I have some yeast slurry that I have washed from a recent lager. I have checked with Mr Malty on the amount required after adjusting for yeast thickness and non-yeast percentage it looks like I have the correct amount.

My question is; is it recommended to pitch this directly into the wort in the fermenter or make a starter?
If I make a starter I don't want to pitch the starter wort and get off flavors, I would rather chill the starter and pitch the slurry, but doing this seems to be the same as pitching the slurry in the first place.

So my preference is to pitch directly into the fermenter, but I want to make sure the yeast can get off to the best start without a long lag time.

Thanks


----------



## DUANNE (20/1/13)

how long has the slurry been in the fridge? if its been more than a week or two i would do a starter just to get the yeasties up and running on fresh legs. over time sitting in they fridge they will be using up all theyre reserves and vitality will be diminishing.


----------



## O-beer-wan-kenobi (20/1/13)

Its been in the fridge a couple of weeks. I have 2L of wort left over from a porter which I could use. Do you think this could add some unwanted flavours?


----------



## DUANNE (20/1/13)

that depends on the beer youre trying to brew. if its a dark lager it should be fine if its a pale lager there may be a bit of colour that carries through. do you have a big w or something close by where you could get some ldme? that would be what i would do if youre determined to do it today.


----------



## Nick JD (20/1/13)

Making starters from large amounts of yeast has a few issues. Most likely what will happen will be the yeast will just start eating all the sugar in the starter instantly, and not do any multiplying.

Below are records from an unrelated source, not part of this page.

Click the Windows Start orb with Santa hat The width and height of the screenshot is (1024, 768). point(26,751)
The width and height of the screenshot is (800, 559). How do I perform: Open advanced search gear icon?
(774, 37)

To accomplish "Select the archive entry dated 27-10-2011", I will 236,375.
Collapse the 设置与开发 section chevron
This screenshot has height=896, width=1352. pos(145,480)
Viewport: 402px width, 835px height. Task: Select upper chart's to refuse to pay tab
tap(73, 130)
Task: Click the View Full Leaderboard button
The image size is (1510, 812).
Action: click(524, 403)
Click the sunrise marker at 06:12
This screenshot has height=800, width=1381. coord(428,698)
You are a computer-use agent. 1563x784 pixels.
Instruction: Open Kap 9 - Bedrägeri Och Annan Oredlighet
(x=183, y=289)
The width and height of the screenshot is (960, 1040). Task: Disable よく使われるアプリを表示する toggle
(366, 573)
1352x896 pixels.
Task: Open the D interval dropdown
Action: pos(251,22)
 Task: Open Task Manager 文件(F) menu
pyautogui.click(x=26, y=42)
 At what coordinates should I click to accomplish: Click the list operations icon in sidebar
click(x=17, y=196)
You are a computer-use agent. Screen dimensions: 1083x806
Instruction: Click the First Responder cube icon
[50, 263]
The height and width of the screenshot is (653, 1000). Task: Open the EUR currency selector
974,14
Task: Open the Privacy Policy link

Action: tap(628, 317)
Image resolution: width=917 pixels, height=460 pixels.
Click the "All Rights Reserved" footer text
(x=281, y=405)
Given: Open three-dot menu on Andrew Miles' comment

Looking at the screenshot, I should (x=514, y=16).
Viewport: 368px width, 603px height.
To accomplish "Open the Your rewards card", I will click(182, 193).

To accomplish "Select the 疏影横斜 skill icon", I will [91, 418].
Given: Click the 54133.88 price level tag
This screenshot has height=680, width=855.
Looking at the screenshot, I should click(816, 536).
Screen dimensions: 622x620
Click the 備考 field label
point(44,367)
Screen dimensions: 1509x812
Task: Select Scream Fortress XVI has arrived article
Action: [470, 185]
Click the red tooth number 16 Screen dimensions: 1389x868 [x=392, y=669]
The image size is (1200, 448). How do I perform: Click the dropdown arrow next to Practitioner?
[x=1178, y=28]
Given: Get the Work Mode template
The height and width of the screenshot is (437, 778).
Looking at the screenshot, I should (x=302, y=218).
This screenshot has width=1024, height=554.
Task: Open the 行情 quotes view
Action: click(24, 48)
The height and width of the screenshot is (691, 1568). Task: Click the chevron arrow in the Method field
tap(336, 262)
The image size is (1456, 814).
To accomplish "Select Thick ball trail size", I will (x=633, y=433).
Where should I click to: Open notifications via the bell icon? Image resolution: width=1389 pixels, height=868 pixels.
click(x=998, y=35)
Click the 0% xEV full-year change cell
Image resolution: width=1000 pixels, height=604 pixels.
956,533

If you're going to make a starter, just pitch a few mls of the yeast, this way it'll grow up to the correct population you require.

But I reckon 2 weeks at 4C you've got enough yeast to pitch (an ale no worries, a lager pitched in the low 20s). Probably not enough for a cold pitch lager.


----------



## Online Brewing Supplies (20/1/13)

Can only tell if you do a yeast count, still as a guess I think you will achieve fermentation just with unpredictable results.
Nev


----------



## O-beer-wan-kenobi (20/1/13)

When I used mr malty calculator I have put in the harvest date and after the thickness and non-yeast percentage taken into account, the amount of yeast slurry required is just below the amount I have, so according to the calculator I should be fine. But like nev said I can't be sure of the yeast without counting them.

I have also read that adding a large amount of yeast to a starter may have an adverse effect.

So I suppose my options would be to make a starter from a small amount of slurry or bite the bullit and pitch the lot in the fermenter.

I have had under pitching issues and long lag times with lagers before and wanted to get this one right.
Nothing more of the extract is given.